• **Short task**
Put every line of the records below, from the one containing "Image resolution: width=448" down to the one containing "(x=442, y=209)", into a Markdown table with the columns Row and Line, numbering each row and leaving out blank lines.

-- Records supplied start --

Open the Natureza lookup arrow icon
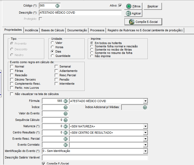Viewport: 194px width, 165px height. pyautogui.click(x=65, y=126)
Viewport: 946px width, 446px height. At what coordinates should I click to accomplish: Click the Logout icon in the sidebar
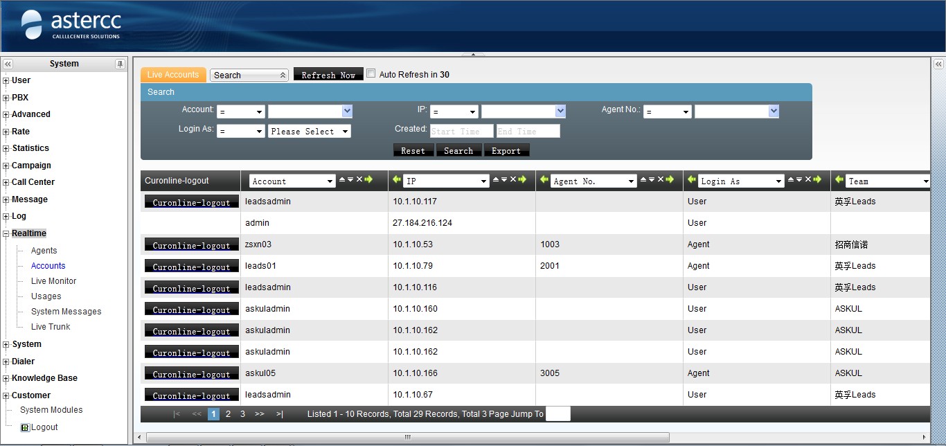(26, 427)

-- Records supplied end --
-- Records supplied start --

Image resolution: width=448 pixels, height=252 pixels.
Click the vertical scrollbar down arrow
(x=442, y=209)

-- Records supplied end --

• **Exercise solution**
| Row | Line |
|---|---|
| 1 | Image resolution: width=448 pixels, height=252 pixels. |
| 2 | Click the vertical scrollbar down arrow |
| 3 | (x=442, y=209) |